太陽光発電=高い は過去の常識に
固定価格買取制度により普及が一気に進んだ太陽光発電。高いイメージがありますが、この数年で起きた価格破壊によりその発電コストは「電気を買う」より安くなっています。
目次
日本の家庭でもグリットパリティを達成
グリットパリティとは
「グリットパリティ」とは、再生可能エネルギーによる発電コストが既存の電気のコストと同等以下になった状態を表す言葉です。
欧米では太陽光発電や風力発電がグリットパリティを達成しているところもあり、再生可能エネルギーが競争力のある安価な電源として注目を高めています。
実は日本でも、一般家庭の太陽光発電はグリットパリティを達成していると言える状況が既に実現しています。
太陽光発電の収支は?
その根拠となる数字を紹介します。
価格 | |
---|---|
設置費用 (容量3.675kW) |
130万円程度 |
年間想定発電量 | 4093kWh |
日本の電気料金の水準は1kWhあたり26.74円程度です(東電 従量電灯B:30A 348kWhで計算)
26.74円/kWhという単価で計算すると、年間想定発電量で108447円に。
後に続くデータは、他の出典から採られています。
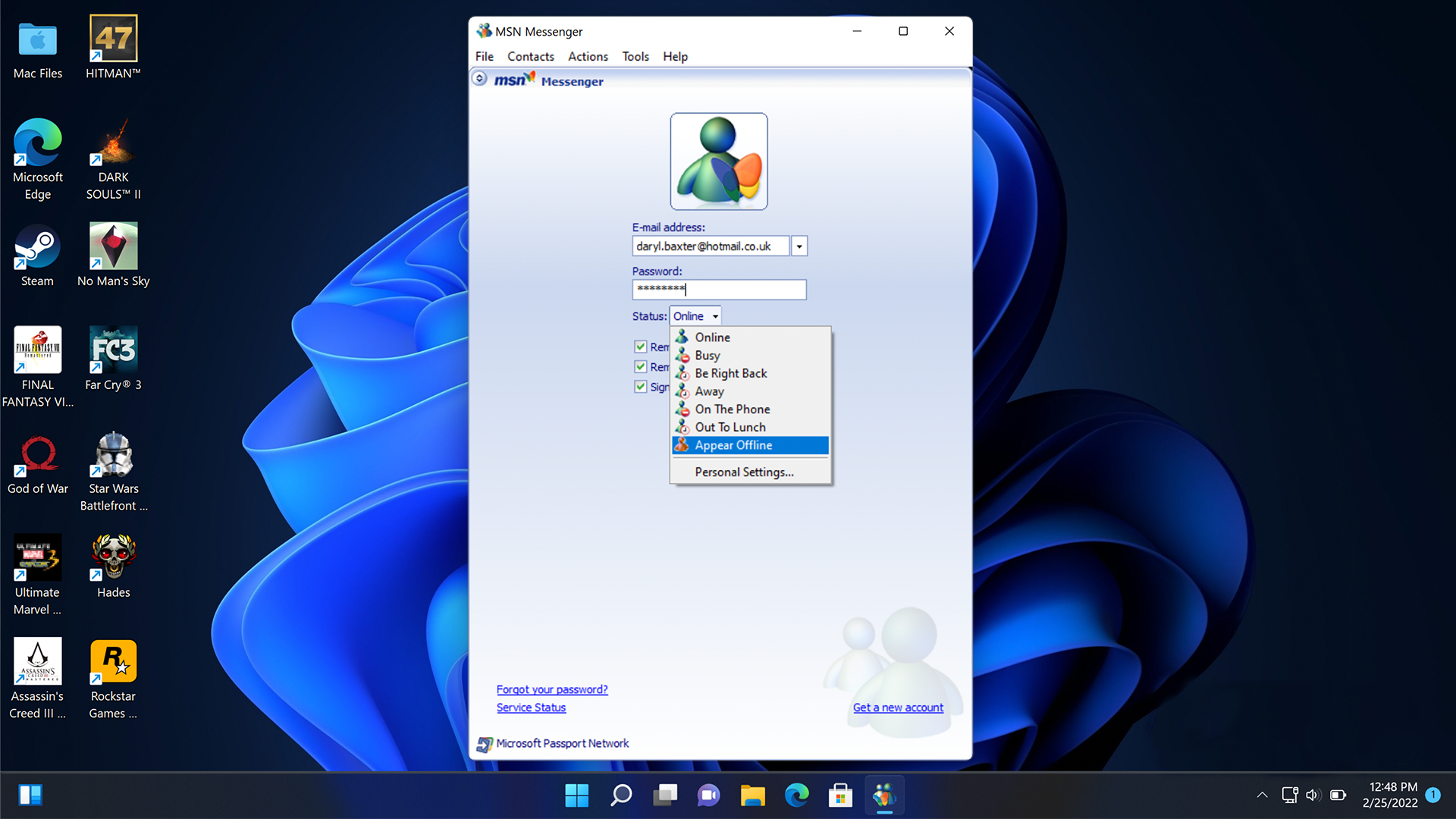Click the Contacts menu item
Screen dimensions: 1456x819
[529, 56]
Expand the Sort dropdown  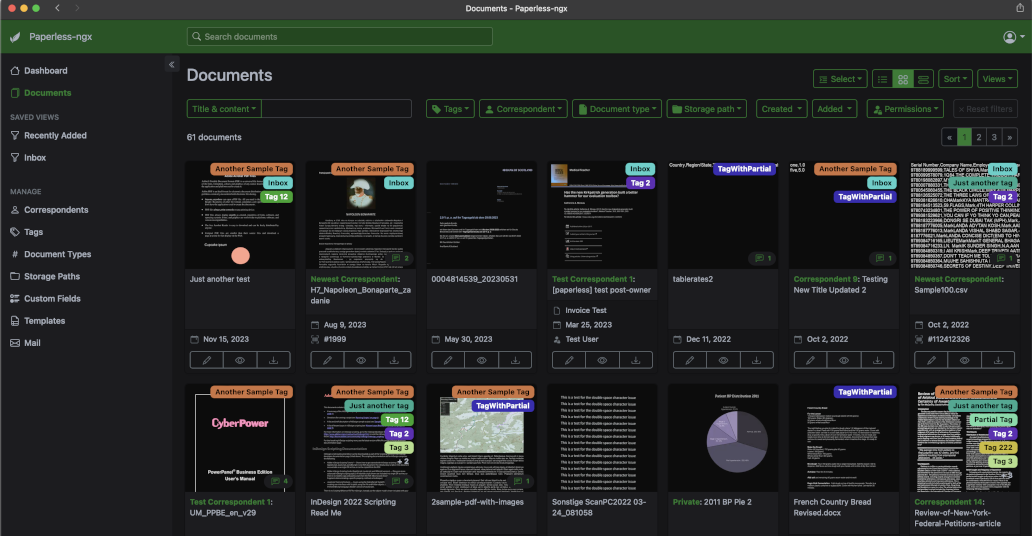955,79
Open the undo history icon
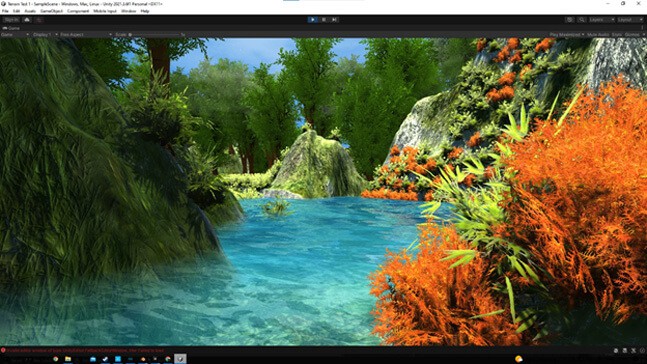 (570, 19)
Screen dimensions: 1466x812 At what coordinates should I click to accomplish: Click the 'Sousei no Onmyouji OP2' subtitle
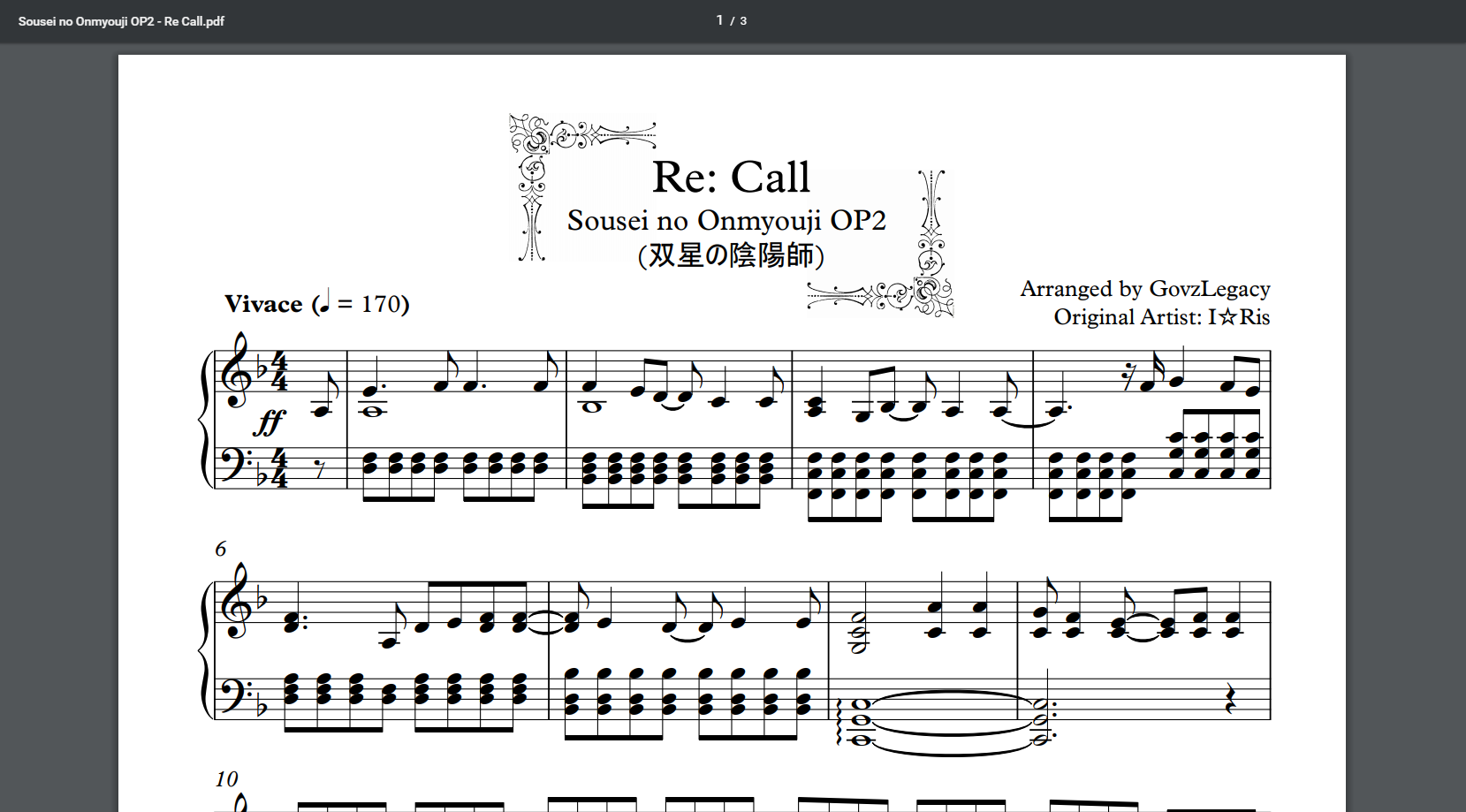[x=726, y=220]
つまり12年程度で元が取れる計算になり、既にグリットパリティは達成されています。
実際には発電した電気を全て自家消費出来るわけではなく、余剰電力は24円/kWhで売電されます(平成31年度の売電単価)
また、メンテナンス費用やパワーコンディショナーの交換が10〜15年ごとに必要になり数十万円の出費になる点にも注意が必要ですが、いずれにせよ東電から電気を買うよりも安いコストで発電が可能になっています。
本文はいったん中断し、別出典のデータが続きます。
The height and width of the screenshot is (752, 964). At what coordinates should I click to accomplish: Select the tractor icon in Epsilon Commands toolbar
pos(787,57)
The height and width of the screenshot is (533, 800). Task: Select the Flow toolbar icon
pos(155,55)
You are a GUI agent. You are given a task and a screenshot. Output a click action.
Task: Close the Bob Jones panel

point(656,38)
ちなみに、設置費用130万円とランニングコストが40万円掛かった場合、20年間の平均発電コストは20.77円/kWhとなり、東電から購入するより22.3%安となります。
太陽光発電が安いシンプルな理由
では、なぜ太陽光発電は安い電源になったのか。その理由を紐解いてみましょう。
設置コストが大幅に下がった
太陽光発電が安くなった最大の理由、それはわざわざ説明するまでもないことですが設置コストの大幅な低下です。
世界中で太陽光発電の導入が進み、また中国企業を始め様々な企業が参入することで、この10年程度で太陽光発電の導入コストは大幅に低下しました。
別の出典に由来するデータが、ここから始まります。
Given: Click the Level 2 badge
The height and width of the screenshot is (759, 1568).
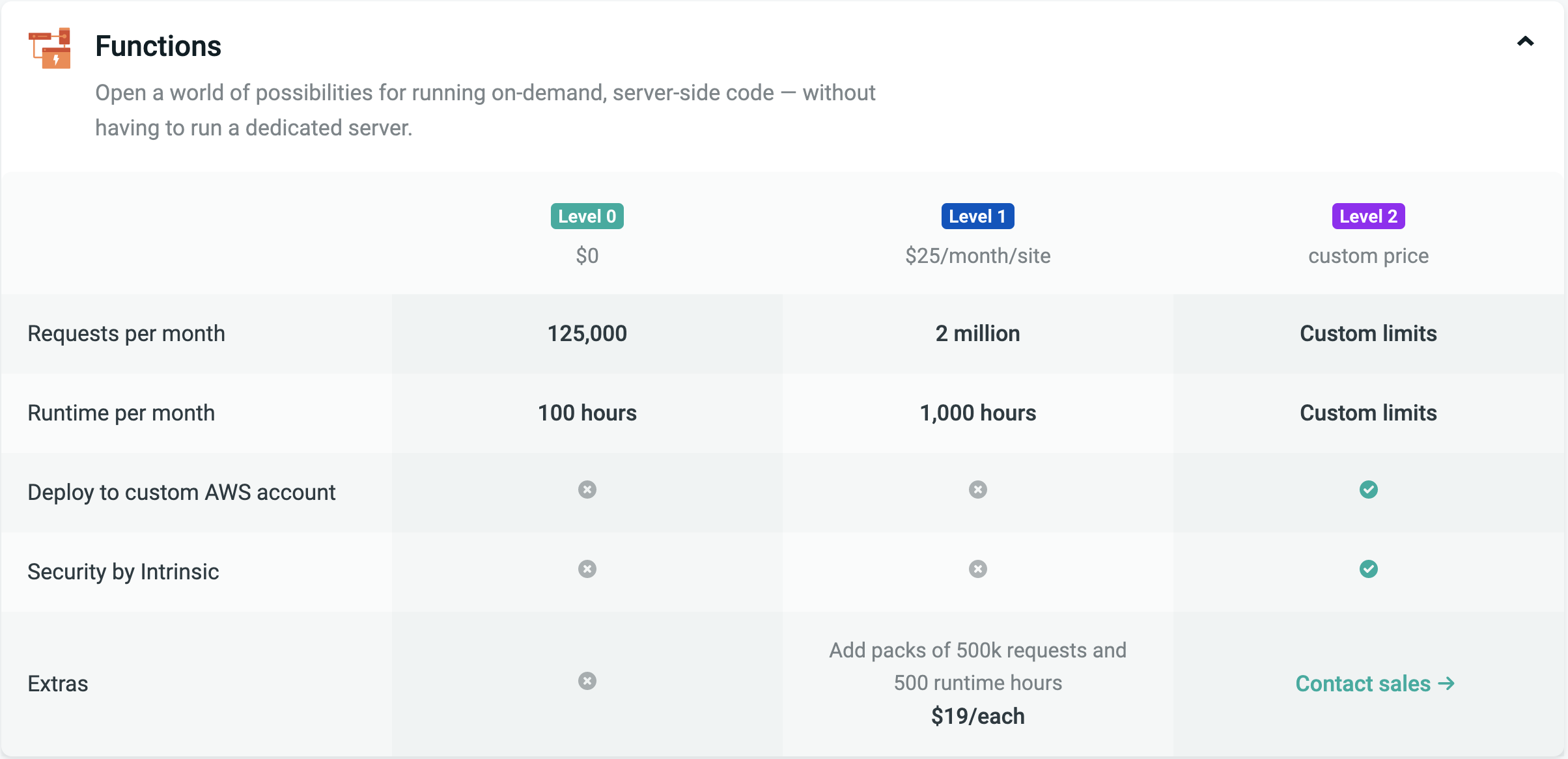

今後も、政府は家庭用太陽光発電の導入単価を2019年に30万円/kW、「できるだけ早期に」20万円/kWまで引き下げる目標を掲げており、価格低下が進んでいく見通しです。
送電コストが掛からない(託送料金)
設置コストも大事な要素ですが、実はもう一つ見落としがちなコストの面で太陽光発電は有利です。
遠くの発電所から作った電気を届けるには、それなりのコストが必要です。電気を届けるために掛かる「送電コスト」は東京電力管内では7.31円/kWhになります(託送料金)
上でも紹介したように、電気の購入単価は26.74円/KWhですから、27%が送電コストとなります。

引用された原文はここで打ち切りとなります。